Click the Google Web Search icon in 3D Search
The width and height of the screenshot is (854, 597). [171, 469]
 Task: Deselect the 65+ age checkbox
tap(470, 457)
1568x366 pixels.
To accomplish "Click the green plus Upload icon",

· · · · ·

▸ Given problem
Copy each of the items above word for word, keeping every line in its original order.

▸ Response
Click the Google Web Search icon in 3D Search
The width and height of the screenshot is (854, 597). [171, 469]
 Task: Deselect the 65+ age checkbox
tap(470, 457)
1568x366 pixels.
To accomplish "Click the green plus Upload icon",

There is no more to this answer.